7 aprile 2014

Enpacl: calendario versamenti

Contribuzione obbligatoria 2014: indicazioni per i cdl.
Autore: Redazione Fiscal Focus

Il contributo soggettivo - A partire dal prossimo 16 aprile si avvia, per i consulenti del lavoro, il calendario di versamenti inerente alla contribuzione obbligatoria Enpacl 2014. Nello specifico, si sottolinea che il contributo soggettivo 2014 è calcolato nella misura pari al 12% del reddito professionale che il soggetto ha prodotto nel 2013, tenendo presente il limite pari a 96.045 euro, che corrisponde a un contributo equivalente a 11.525 euro. In ogni caso, è dovuto un contributo soggettivo minimo corrispondente a 2.062 euro, che in sostanza equivale a un reddito professionale minimo pari a 17.187 euro.

Le date e le quote – Come abbiamo poc’anzi annunciato, a partire dal prossimo 16 aprile si avvia il calendario del versamento del contributo soggettivo minimo 2014, che dovrà avvenire in quattro tranche. I tre appuntamenti successivi cadranno il 16 giugno, il 16 settembre e il 17 novembre. Per ciascun versamento verrà calcolata una quota intera al 12% pari a 515,50 euro oppure ridotta al 6% pari a 257,75 euro. Il soggetto che dovrà adempiere all’onere del saldo del contributo soggettivo potrà avvalersi delle quattro scadenze 16 settembre, 16 ottobre, 17 novembre e 16 dicembre oppure optare per la soluzione unica, a patto che il saldo del contributo soggettivo possa considerarsi effettuato alla data del 16 settembre del corrente anno. Nelle specifiche eventualità di iscrizione e di cancellazione nell’anno in corso, il contributo soggettivo sarà calcolato sulla base dell’effettiva iscrizione nell’anno solare.
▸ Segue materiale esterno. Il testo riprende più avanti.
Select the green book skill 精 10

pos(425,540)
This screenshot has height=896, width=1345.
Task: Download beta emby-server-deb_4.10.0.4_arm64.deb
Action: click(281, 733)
Giovani e pensionati Enpacl –
Vediamo ora le diverse situazioni che andranno concretizzandosi per i giovani e per i pensionati Enpacl. Nel primo caso, i neo iscritti o i giovani iscritti per la prima volta all’ente previdenziale dei cdl, che abbiano un’età inferiore ai 35 anni, sia per l’anno d’iscrizione che per il quadriennio successivo potranno versare il contributo soggettivo ridotto nella misura del 6%, per il quale l’importo minimo è pari a 1.031 euro e quello massimo a 5.763 euro. “Per ottenere la riduzione non è necessaria alcuna richiesta in quanto viene adottata d’ufficio. Il neo iscritto ha però facoltà, a domanda, di chiedere l’applicazione dell’aliquota intera, al fine di migliorare la misura della propria pensione futura”. Sul fronte dei pensionati Enpacl che mantengono la propria iscrizione all’ente di previdenza di categoria, vediamo che anche in questo caso è possibile adottare la medesima riduzione illustrata per i giovani, con gli stessi importi minimi e massimi. Per concludere, “i Consulenti del Lavoro iscritti ad altre forme di previdenza obbligatoria (ad esempio INPS in quanto lavoratori dipendenti) versano il contributo minimo e massimo calcolato con l’aliquota ordinaria”.

Contributo integrativo 2014 – Infine, per quel che concerne il contributo integrativo 2014, vediamo che questo è pari al 4% del volume d’affari Iva prodotto nel corso del 2013. “È comunque dovuto un contributo integrativo minimo di euro 300. Il contributo integrativo deve essere versato il 16 settembre 2014, in sede di dichiarazione del volume d’affari ai fini IVA 2013”. Anche in questo caso il saldo può essere effettuato in un’unica soluzione, oppure suddiviso in rate secondo le seguenti scadenze: 16 settembre, 16 ottobre, 17 novembre e 16 dicembre dell’anno in corso.